Stated goal
Answer the following questions from the excerpt on offsetting claims:
(a) What does the opening paragraph say may suffice in place of a fully evidenced claim?
(b) In which case did the Court of Appeal observe, at [20], what a party must show to establish an offsetting claim?
(c) According to the final quoted passage, what must the evidence be sufficient to establish?

It is not necessary for the company to advance, at this stage, a fully evidenced claim. Something ‘between mere assertion and the proof that would be necessary in a court of law’ may suffice.”

  1. In Britten-Norman at [20], the Court of Appeal observed that, “to establish an offsetting claim, a party must show that there is a ‘serious question to be tried’ or ‘an issue deserving of a hearing’ as to whether the company has such a claim against the creditor”. The relevant principles were also reviewed in Grandview Ausbuilder Pty Ltd v Budget Demolitions Pty Ltd [2019] 136 ACSR 583, [2019] NSWSC 60 at [62]ff, where Bell J (as the Chief Justice then was), referring to the observations of Debelle J in Ozone Manufacturing Pty Ltd v Deputy Commissioner of Taxation (2006) 94 SASR 269 and to the judgment of Eyota Pty Ltd v Hanave Pty Ltd (1994) 12 ACSR 785 at 787 and to the observations of White J in Re Citadel Financial Corporation Pty Ltd [2019] NSWSC 675 at [30], observed that:

“In judging the sufficiency of the evidence to give rise to an offsetting claim, the question is not whether the evidence is sufficient to establish the offsetting claim or its amount, but whether it is sufficient to establish that the offsetting claim is genuine, and its genuine level...

A block of data
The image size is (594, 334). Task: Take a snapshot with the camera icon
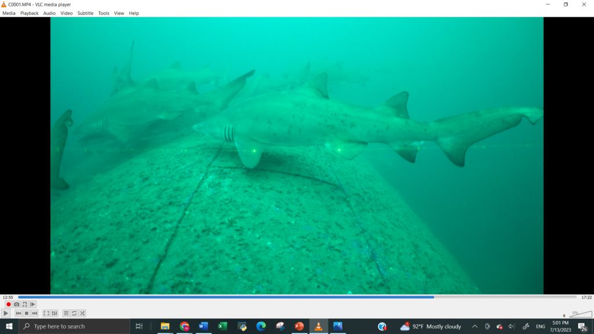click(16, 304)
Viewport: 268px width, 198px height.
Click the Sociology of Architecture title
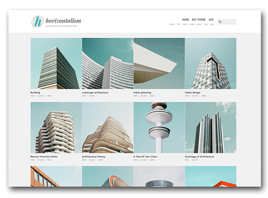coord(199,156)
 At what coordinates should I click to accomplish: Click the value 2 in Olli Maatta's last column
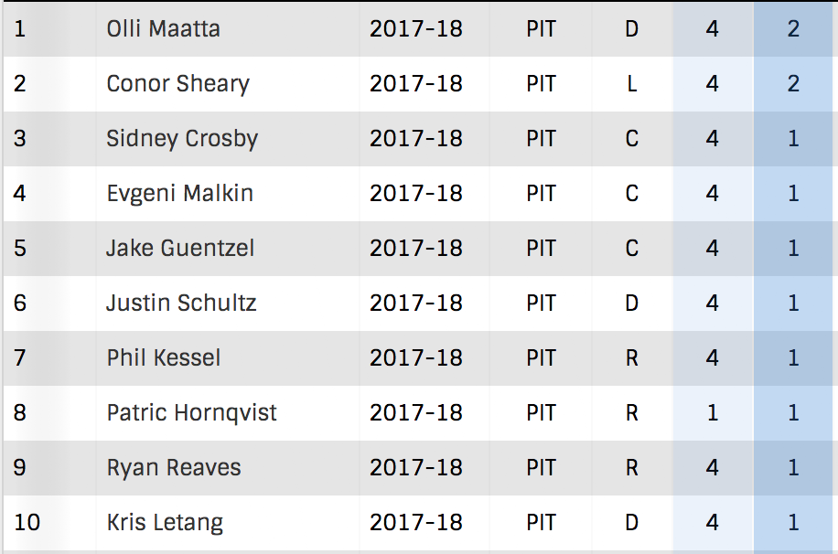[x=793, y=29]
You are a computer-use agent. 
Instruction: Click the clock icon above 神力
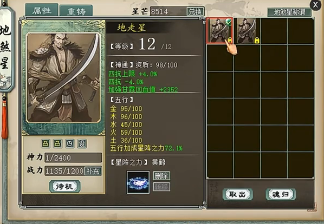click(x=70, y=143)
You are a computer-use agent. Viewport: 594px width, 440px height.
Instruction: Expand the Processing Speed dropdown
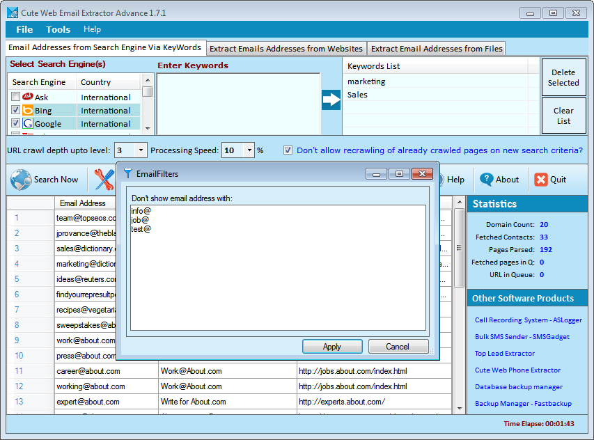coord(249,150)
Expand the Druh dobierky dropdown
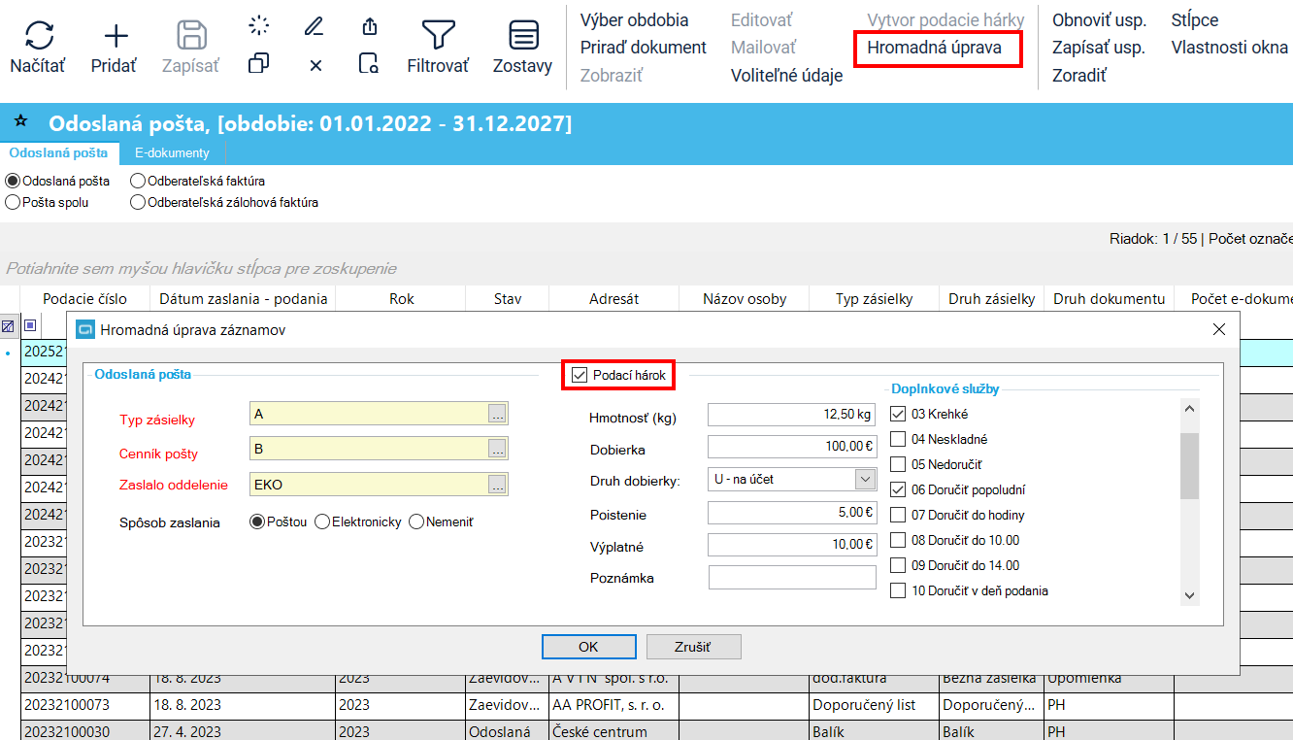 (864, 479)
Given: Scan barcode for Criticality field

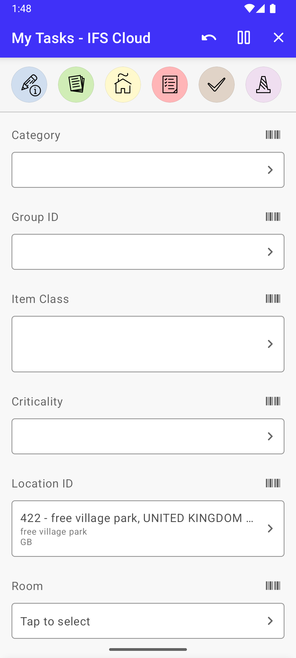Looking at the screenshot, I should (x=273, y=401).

==

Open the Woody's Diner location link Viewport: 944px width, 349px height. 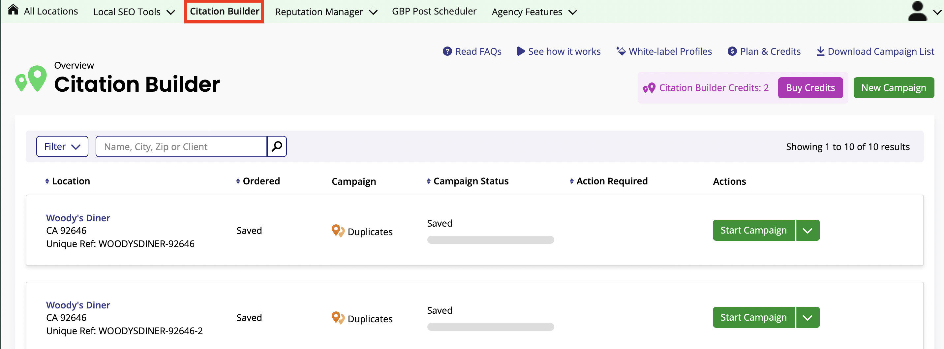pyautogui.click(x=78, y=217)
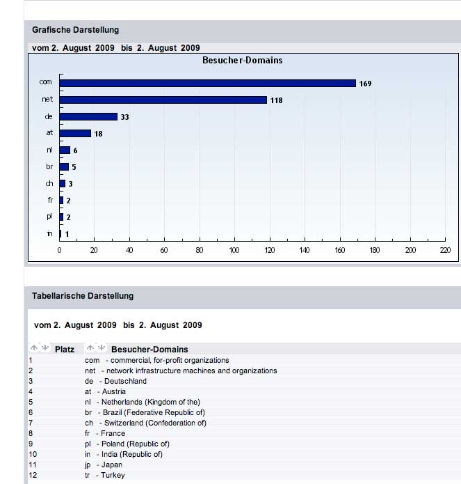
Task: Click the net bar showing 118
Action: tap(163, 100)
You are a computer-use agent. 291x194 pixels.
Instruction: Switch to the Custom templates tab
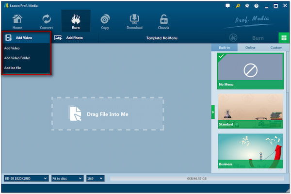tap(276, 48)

---

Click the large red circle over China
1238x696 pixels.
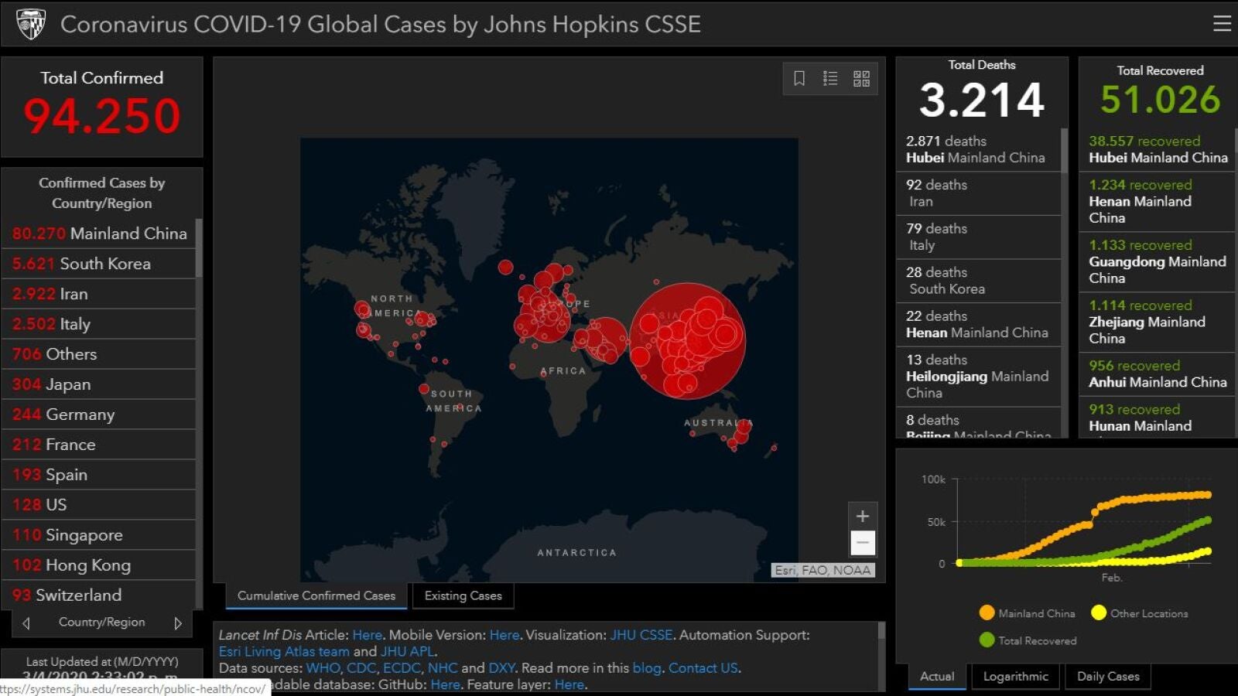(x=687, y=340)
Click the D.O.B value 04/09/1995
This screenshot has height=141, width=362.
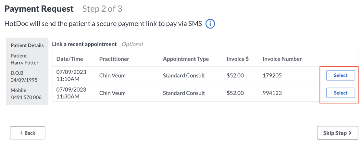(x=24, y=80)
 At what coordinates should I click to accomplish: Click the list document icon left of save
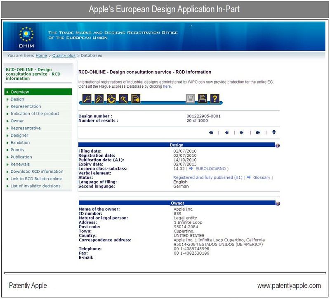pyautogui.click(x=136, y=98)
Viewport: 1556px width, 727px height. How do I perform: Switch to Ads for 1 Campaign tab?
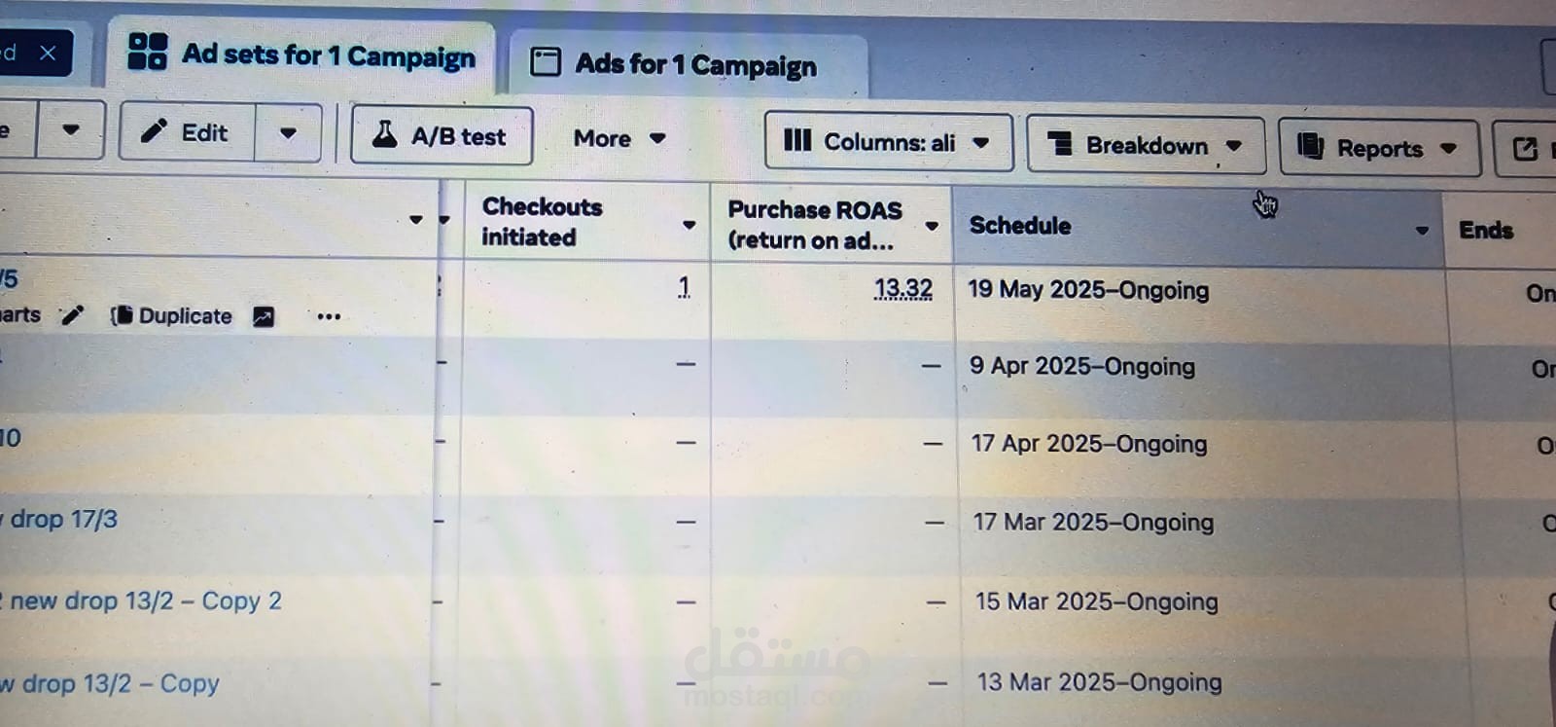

Answer to the exercise
(a) Something "between mere assertion and the proof that would be necessary in a court of law."
(b) Britten-Norman.
(c) That the offsetting claim is genuine, and its genuine level.